═════ EXTRAIT FOURNI ═════
Sur l'exception de non-lieu à statuer :
2. Il résulte de l'instruction que, par un courrier du 6 septembre 2023, le centre interdépartemental de gestion de la petite couronne d'Île-de-France a informé la société Plurélya que le contrat litigieux ne serait pas reconduit le 1er janvier 2024, pour une année supplémentaire, et cesserait ses effets le 31 décembre 2023. Toutefois, cette circonstance ne fait pas, en elle-même, obstacle à ce que le juge prononce, le cas échéant, l'annulation du contrat dès lors que celui-ci a reçu un commencement d'exécution. L'exception de non-lieu à statuer opposée par le centre interdépartemental de gestion de la petite couronne d'Île-de-France doit, dès lors, être écartée.
Sur les conclusions tendant à la contestation de la validité du contrat :
3. Indépendamment des actions dont disposent les parties à un contrat administratif et des actions ouvertes devant le juge de l'excès de pouvoir contre les clauses réglementaires d'un contrat ou devant le juge du référé contractuel sur le fondement des articles L. 551-13 et suivants du code de justice administrative, tout tiers à un contrat administratif susceptible d'être lésé dans ses intérêts de façon suffisamment directe et certaine par sa passation ou ses clauses est recevable à former devant le juge du contrat un recours de pleine juridiction contestant la validité du contrat ou de certaines de ses clauses non réglementaires qui en sont divisibles. Cette action devant le juge du contrat est également ouverte aux membres de l'organe délibérant de la collectivité territoriale ou du groupement de collectivités territoriales concerné ainsi qu'au représentant de l'Etat dans le département dans l'exercice du contrôle de légalité. Le représentant de l'Etat dans le département et les membres de l'organe délibérant de la collectivité territoriale ou du groupement de collectivités territoriales concerné, compte tenu des intérêts dont ils ont la charge, peuvent invoquer tout moyen à l'appui du recours ainsi défini.
═════ DONNÉES FOURNIES ═════
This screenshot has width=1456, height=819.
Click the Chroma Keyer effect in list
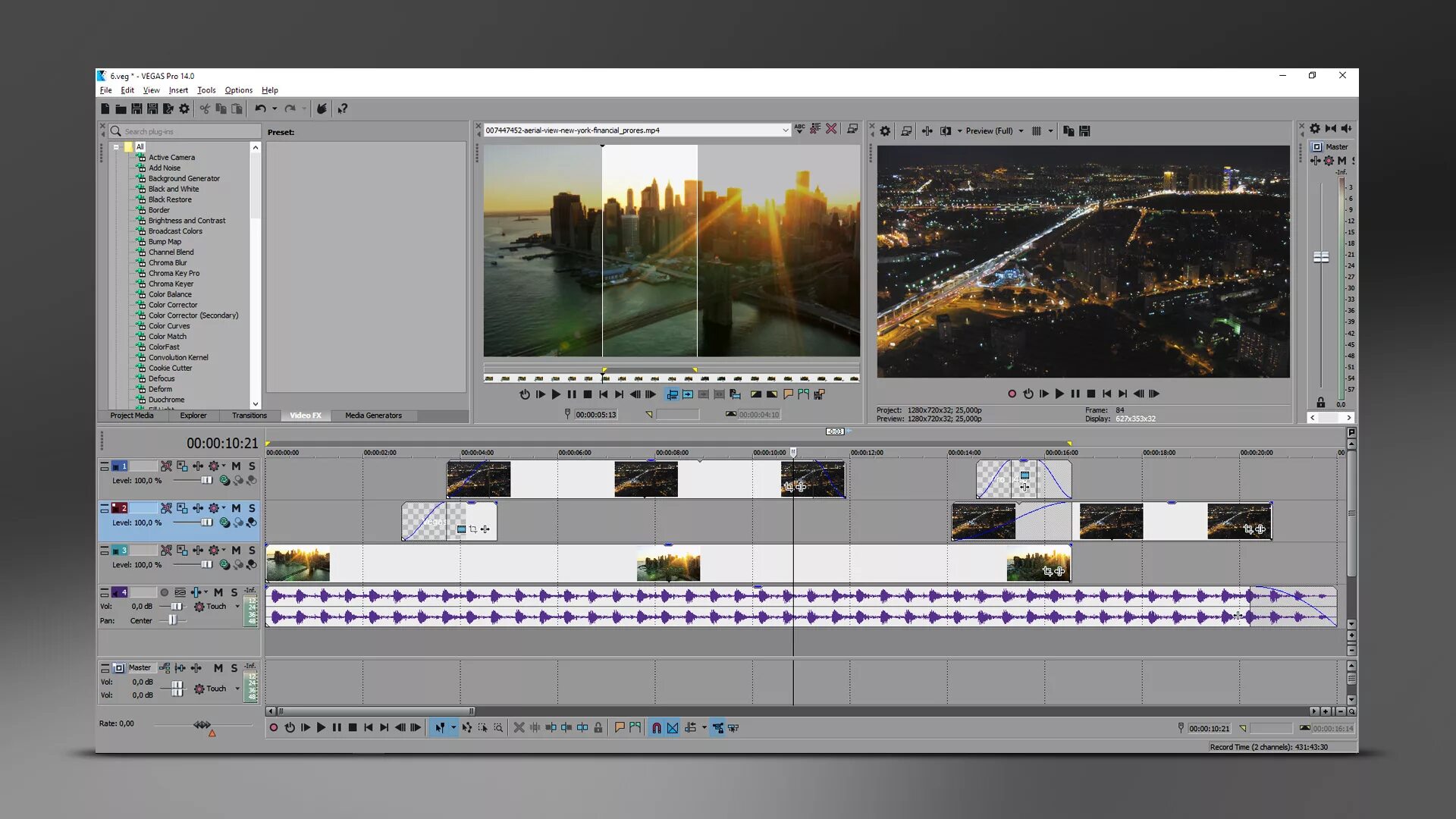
═════
◆ **OBJECTIF DE L'EXERCICE**: D'après l'extrait fourni, à quelle date le contrat litigieux devait-il cesser ses effets ?

◆ **EXERCICE TERMINÉ**: Le 31 décembre 2023.